Pick every line with "resolution" from the material below.

Given records ::
*** Begin section ***
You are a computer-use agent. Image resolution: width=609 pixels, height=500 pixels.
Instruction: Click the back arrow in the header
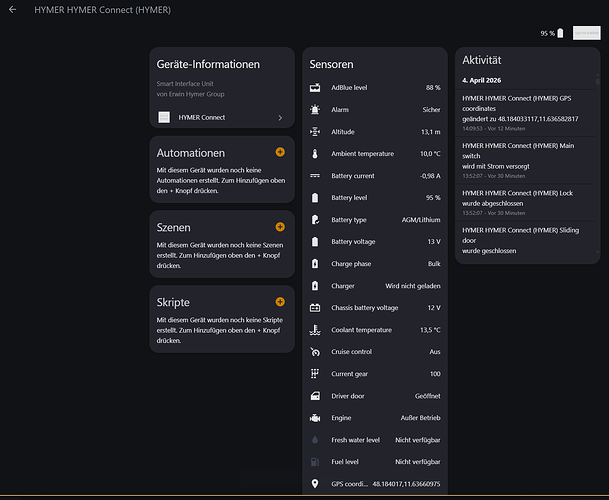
*** End section ***
*** Begin section ***
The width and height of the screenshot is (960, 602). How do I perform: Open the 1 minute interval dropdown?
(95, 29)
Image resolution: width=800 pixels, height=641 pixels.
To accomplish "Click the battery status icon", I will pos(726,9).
*** End section ***
Task answer ::
You are a computer-use agent. Image resolution: width=609 pixels, height=500 pixels.
Image resolution: width=800 pixels, height=641 pixels.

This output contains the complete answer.